I do take great encouragement from the BC Ministry of Mental Health and Addictions [created in 2017 by the NDP]. The shortcoming is they don’t “own” a bunch of major programs — they’re still with the Ministry of Health. But they are taking ownership of the gap I talked about — the lack of exit routes and recovery solutions. Maybe they can get traction and get some serious funding and support for the people who want to offer services.

I just read a report that the vast majority of street drugs in Vancouver have fentanyl in them.
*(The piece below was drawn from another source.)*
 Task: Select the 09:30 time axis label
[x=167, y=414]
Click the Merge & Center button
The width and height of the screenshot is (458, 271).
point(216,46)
We have a major problem here too, as you witnessed.

We need serious work to stop fentanyl from coming into this country from China …. I don’t want to be overly simplistic, but the crisis [on our streets] is concurrent with fentanyl coming into our communities. There are a few countries that seem to be having an impact: Portugal is an astonishing success story … Step one seems to be figure out how to get rid of the stigmas, to acknowledge this problem is happening and gauge its impact on the community, and help people so they can step forward and say, “I have this problem.”

Then there’s a legal underpinning where you legalize drugs with a government-regulated way to control and distribute them. Then you put an enormous amount of money into these facilities to help people recover over a long period of time.

Has the Chamber taken a position on the legalization of these drugs.

No.

What are some of the other systemic issues we face?

We have the curse of the Capital Regional District, which lacks parity — so it’s often up to Victoria to do everything for the whole region. How can we possibly do all of that? We need provincial-level solutions … At the municipal level, there’s an enormous amount of good intentions and enormous amount of resources, but everyone’s got their small piece of the pie and that’s a problem.

Some people might be surprised to hear these issues discussed in such a way by a chamber of commerce CEO. This chamber seems to have shed many old narratives.

You can have two reactions to the Chamber’s 155 years. You can say, “It’s a really old and therefore tired institution” or you can say, “Nobody survives 155 years unless you’re looking to the future and continually reinventing yourself and remaining highly relevant.”

A word that often comes up when I’ve asked people about you is “collaboration.”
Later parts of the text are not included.